>>>

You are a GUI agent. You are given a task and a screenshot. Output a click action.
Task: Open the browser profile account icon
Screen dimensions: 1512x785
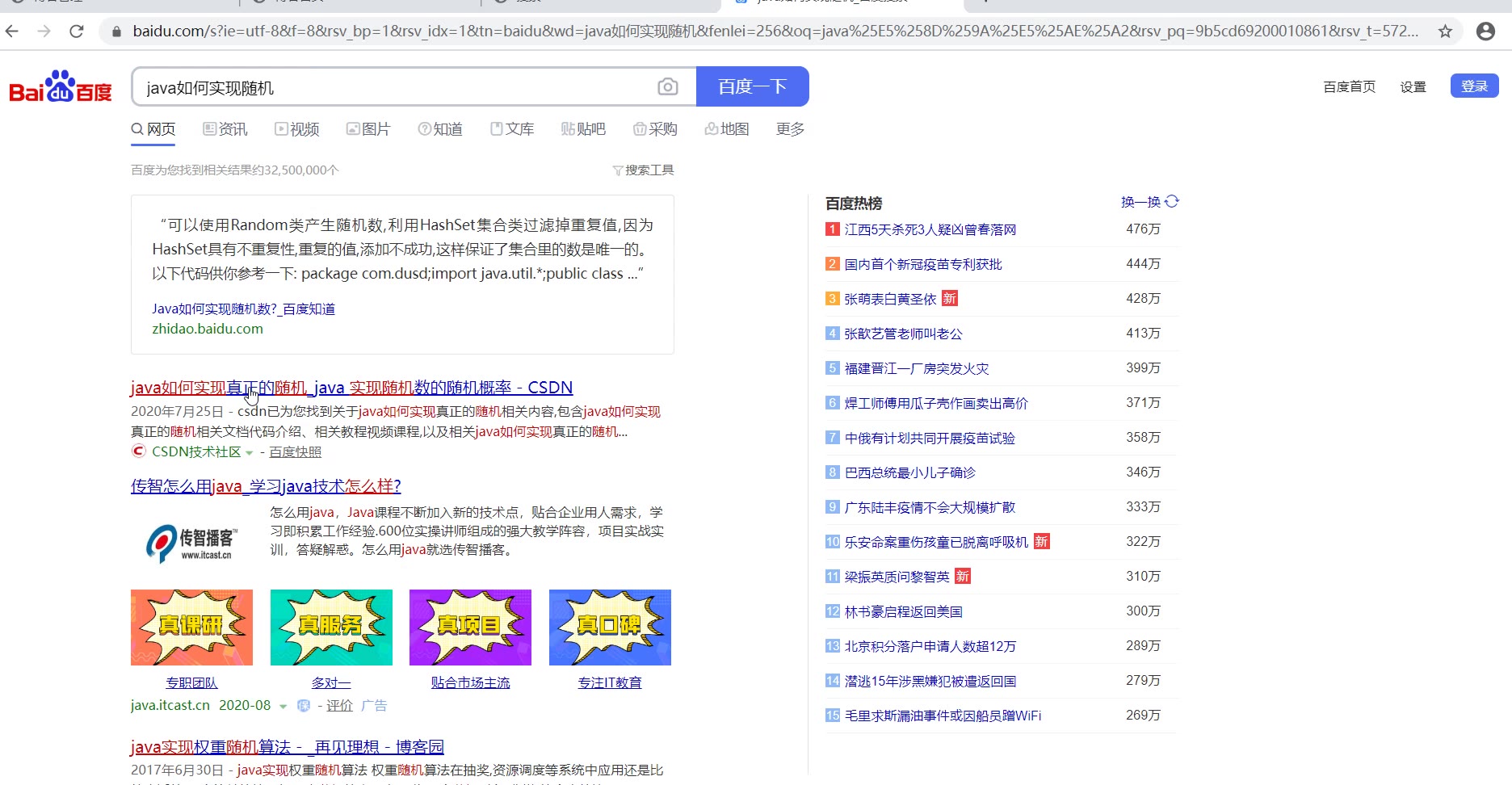tap(1485, 31)
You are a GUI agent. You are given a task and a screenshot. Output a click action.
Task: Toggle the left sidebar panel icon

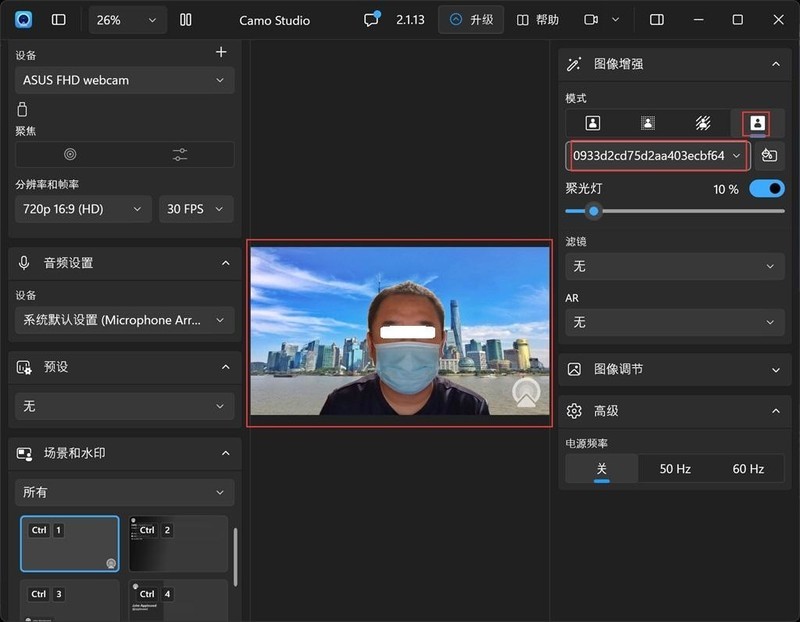(x=59, y=20)
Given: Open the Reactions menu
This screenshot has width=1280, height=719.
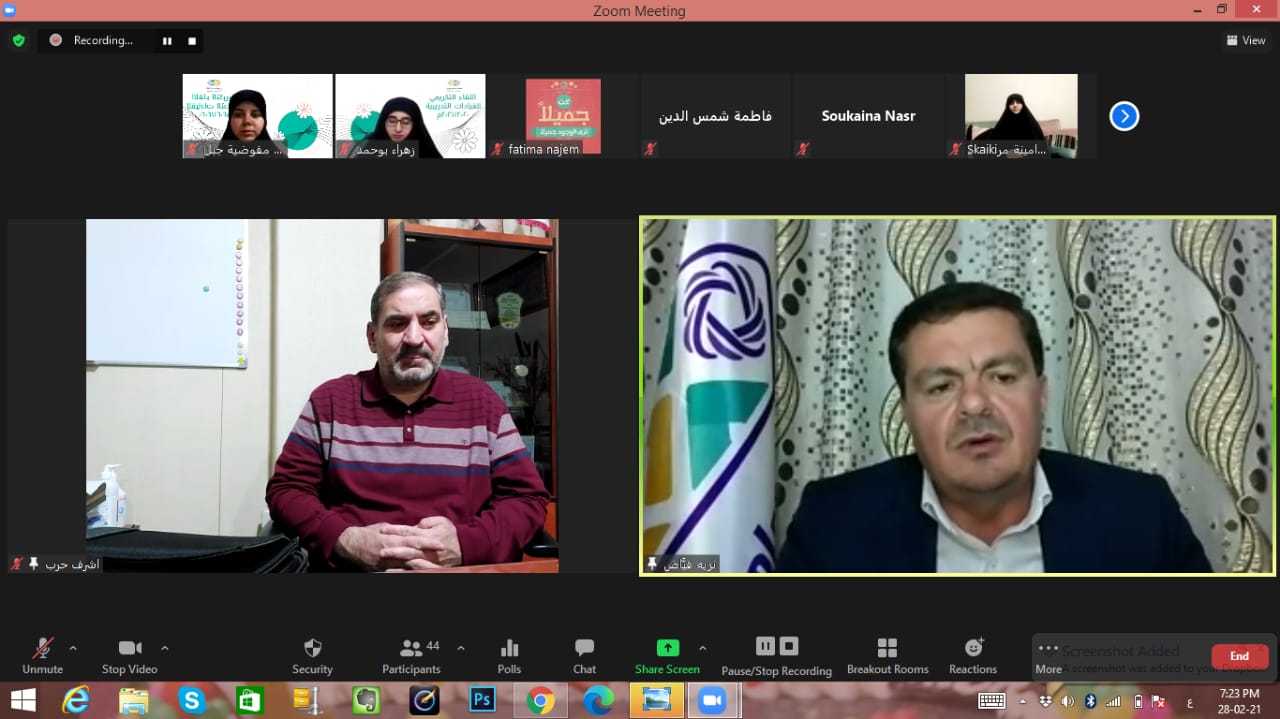Looking at the screenshot, I should coord(973,655).
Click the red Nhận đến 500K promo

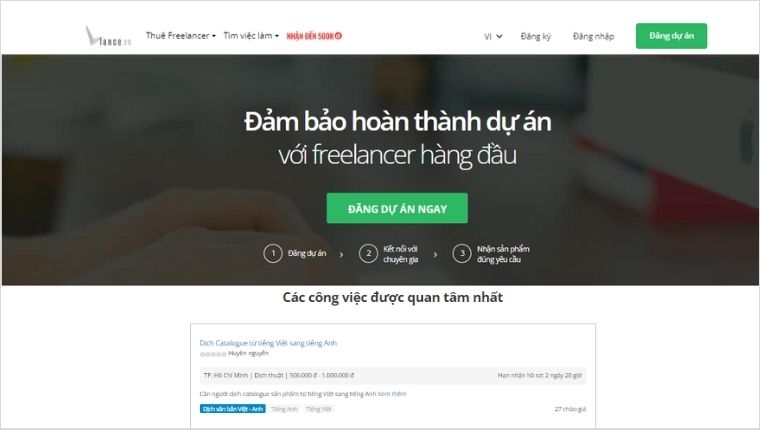[x=314, y=36]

<<<

• **WHAT TO WORK ON**
All entries must be written out again exactly as given, with no pictures in the copy.

• **RESPONSE FOR THIS EXERCISE**
You are a GUI agent. You are given a task and a screenshot. Output a click action.
Task: Open the browser profile account icon
Screen dimensions: 1512x785
tap(1485, 31)
You are a GUI agent. You are given a task and a screenshot. Output a click action.
Task: Toggle the left sidebar panel icon

(x=59, y=20)
Given: Open the Reactions menu
This screenshot has width=1280, height=719.
Looking at the screenshot, I should coord(973,655).
Click the red Nhận đến 500K promo

[x=314, y=36]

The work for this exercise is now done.